◆ Problem to solve
Would you please print exactly the lines that run from the one with "Viewport: 888px width, 529px" to the last line of the data, both included, without any pictures?

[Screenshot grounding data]
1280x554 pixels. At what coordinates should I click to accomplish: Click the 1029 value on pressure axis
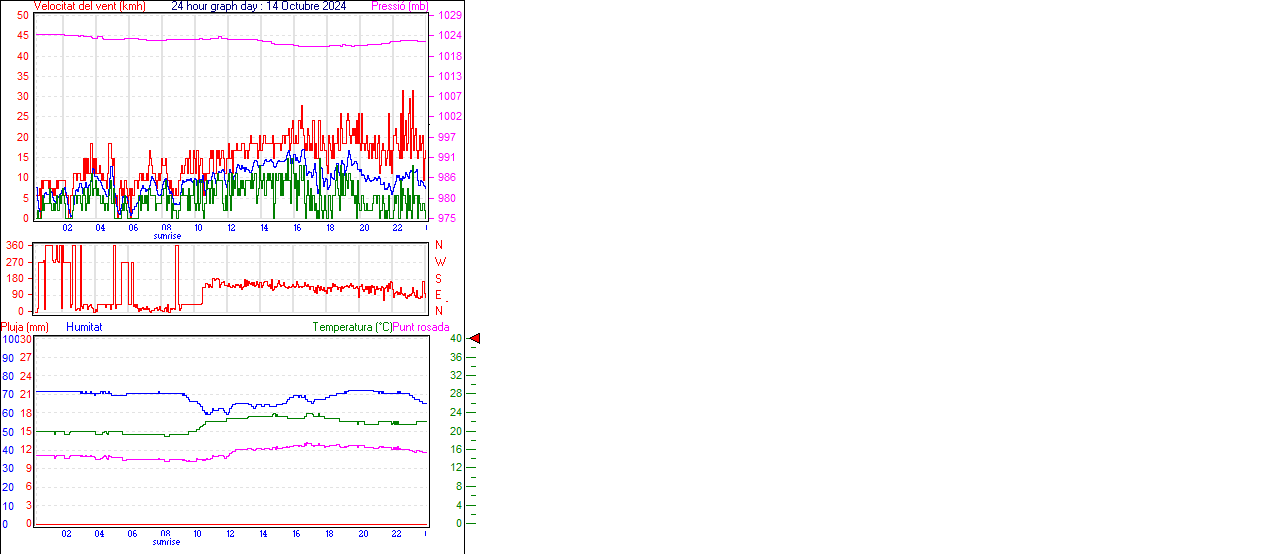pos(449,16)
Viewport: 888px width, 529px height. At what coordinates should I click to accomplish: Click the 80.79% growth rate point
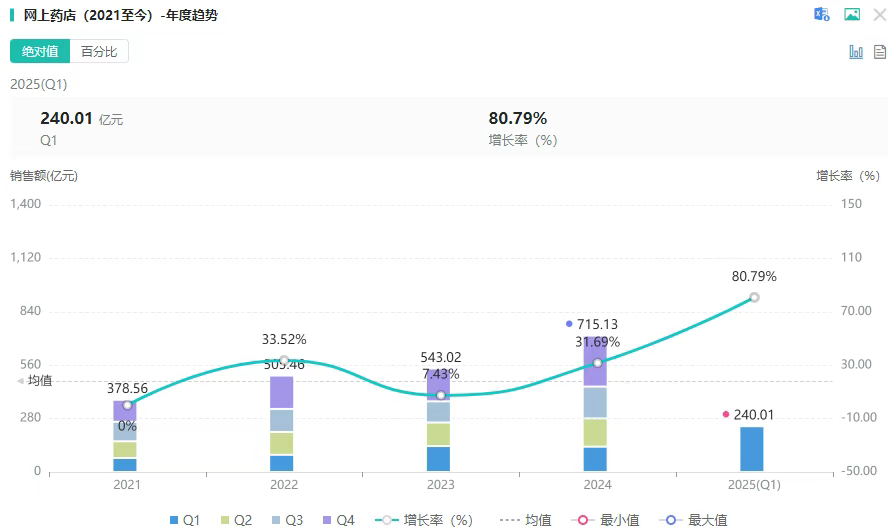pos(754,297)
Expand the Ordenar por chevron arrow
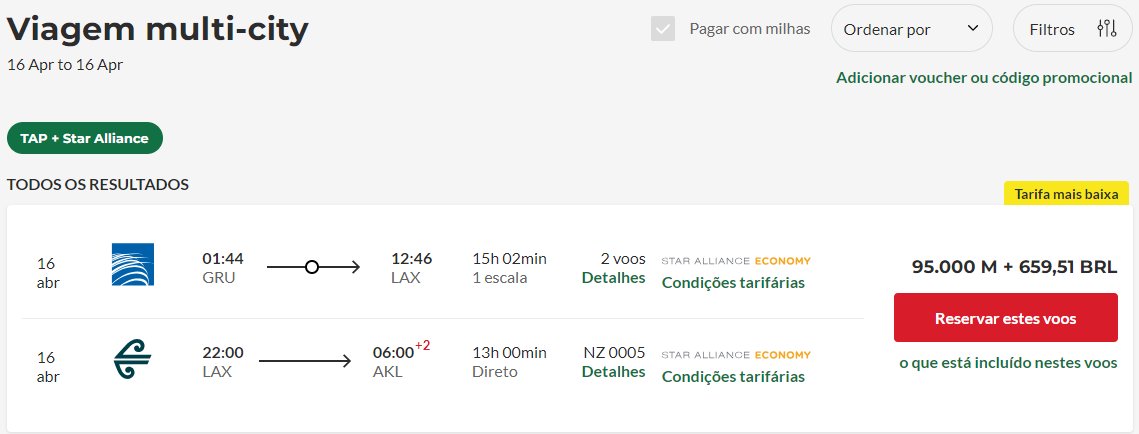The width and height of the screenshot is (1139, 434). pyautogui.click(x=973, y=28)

◆ Answer area
Viewport: 888px width, 529px height. At what coordinates should I click to accomplish: Click the 80.79% growth rate point
pos(754,297)
Expand the Ordenar por chevron arrow
The width and height of the screenshot is (1139, 434). pyautogui.click(x=973, y=28)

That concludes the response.